Is Shaheen Bagh a ‘Clash
of Civilization Between Hindu and Muslim Identity?
The clash of civilization
came into prominence a few decades back to predict the conflicts that would take
place in the 21st century. It said the people’s cultural, religious
identities will lead to conflicts and give rise to mass movements. Samuel Huntington
even said prophetically that the war of the future will not be fought between
nations but over identity, centered around religion and culture.
Is the protest of Shaheen
Bagh then a clash of civilization between two different religious identities?
Is it that the Hindu
identity, in transition, finally is no longer willing to live under a baggage of
centuries of appeasement and facing an opposition from the ‘other’ who can’t accept
this new identity?
Conflicts around
religion are nothing new to India with innumerable violent riots having taken place
in every decade over past two hundred years. The partition was the biggest of
them all, a genocide like no other whose memory hasn’t left us. But perhaps this
is the first time in Indian history where the Hindu psyche is no longer willing
to appease for the sake of secularism. The Hindu of today thinks of his survival
first and is being self-preservative. What has brought on this unique moment in
our history?
The defining
moment in Tiananmen Square was the man standing alone in front of the tank and
the army. It was the silent courage of a lone man against a brutal authority.
The defining
moment when the Mothers who came to ask for their missing sons to the police at
Plaza de Mayo in Argentina, was the white scarf.
The defining
moment in Burma on restoration of democracy was the Monk who immolated himself
in front of the firing squad.
It has always been
the individual spirit of freedom that fought against the oppression. The
message of the individual has been that he is in the majority of one, though he
may be alone.
What does the crowd
protesting at Shaheen Bagh have to show? Do they have any remote similarity to any
movement that inspire and stand as memorial to man’s inhumanity to man? What do
the people of Shaheen Bagh show apart from arrogance, defiance and hatred telling
those who do not agree to not enter their space?
Why is it that the
women and children sitting in front at Shaheen Bagh fail to capture our imagination?

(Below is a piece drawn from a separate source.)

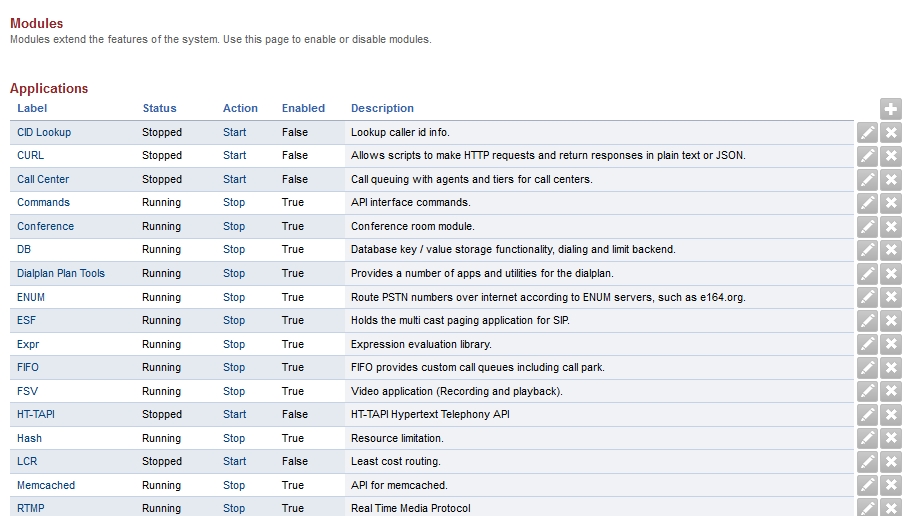Sort by the Status column header
The width and height of the screenshot is (910, 516).
[x=159, y=108]
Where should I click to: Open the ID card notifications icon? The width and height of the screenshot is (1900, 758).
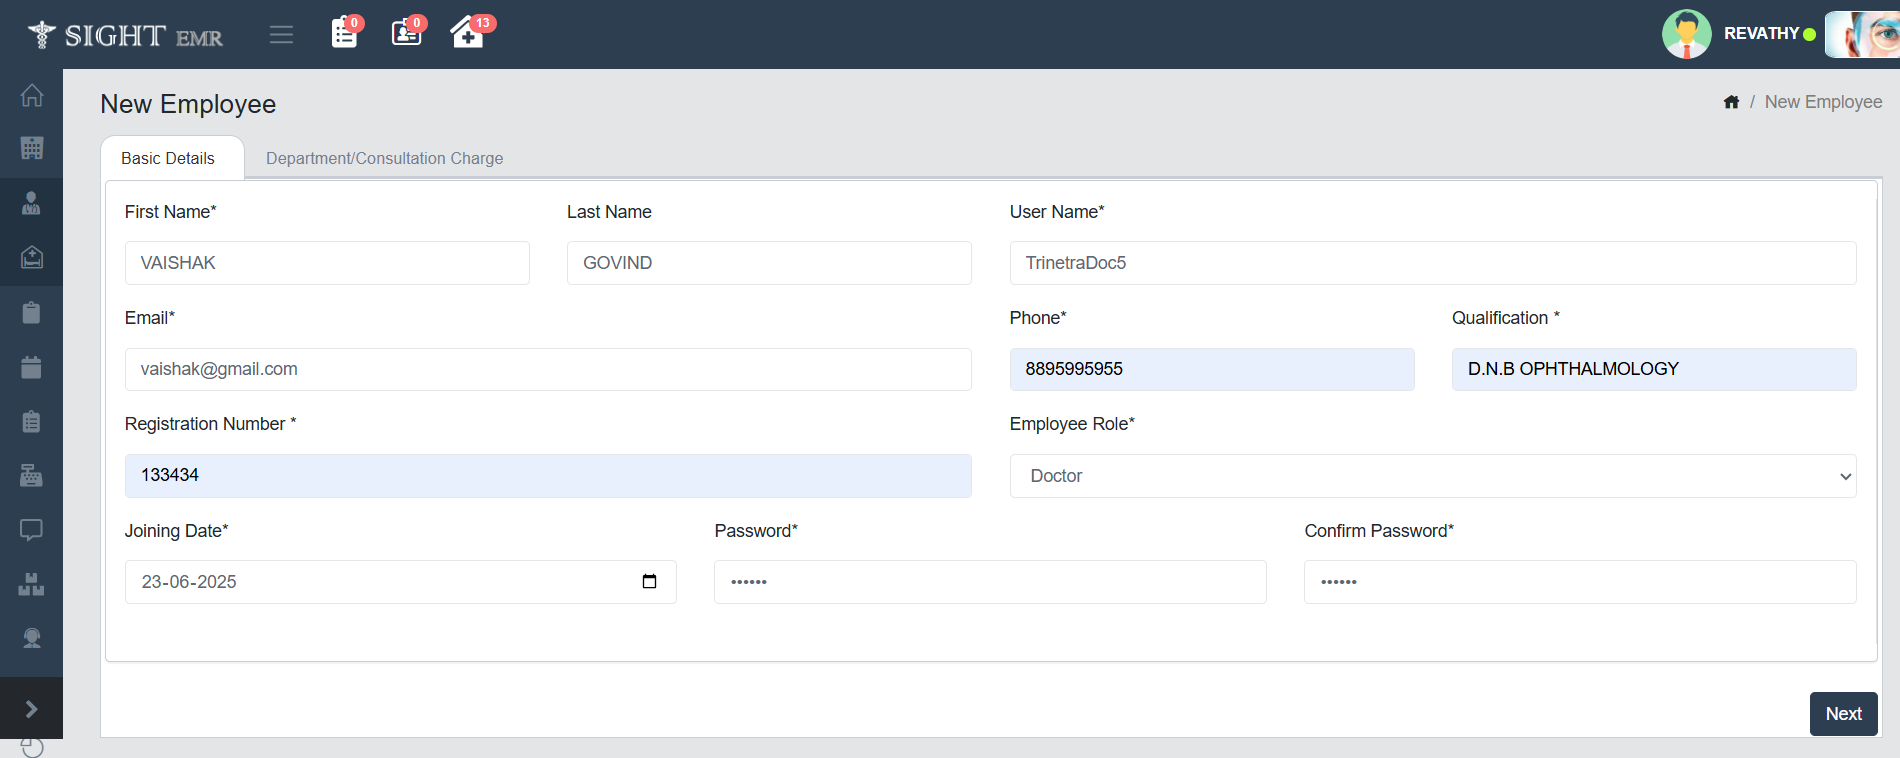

The answer lies in that they did not come to sit there out of their own free will.
Were they bored, living a meaningless life behind the veil in their homes and came
out for a few days of freedom on being asked for by the male members of their community?
In the beginning
stages of a fanatic movement, one will find sympathizers and supporters amongst
the bored than amongst the exploited and the oppressed. Boredom accounts for
almost invariable presence of spinsters and middle-aged women at the birth of fanatic
mass movements. Quoting Eric Hoffer, “Both in Nazi movement and those religions
which frown upon feminine activity outside home, it is women, in early stages, who
play the key role in coming out and taking the place of men.”
Hitler was financed
by the wives of the great industrialists of Germany long before their husbands had
heard of him, none of whom understood what his philosophy stood for. So much so
that he said admiring of their contribution to his movement, “…. ladies
thirsting for adventure, sick of their empty lives, no longer getting a kick
…..”
Why do women, who can’t
show their face outside home, need permission of their men to venture out, want
to lead a movement? A psychoanalyst, an expert on Arab mass spring had explained,
“These women imprisoned behind the veil in their homes suddenly jump from a sense
of total powerlessness to feeling enormously powerful blocking roads, standing
in front believing they are protecting their men. The pent-up aggression and
humiliation of years of domesticity comes out directed towards an external
enemy, visible and vulnerable to them.” Anyone remember Colosseum of ancient Rome?
Why do we see so
many children put in the front line against the forces say in Kashmir, in Shaheen
Bagh or in Palestine? Who coaches them? Why do their parents leave them unprotected?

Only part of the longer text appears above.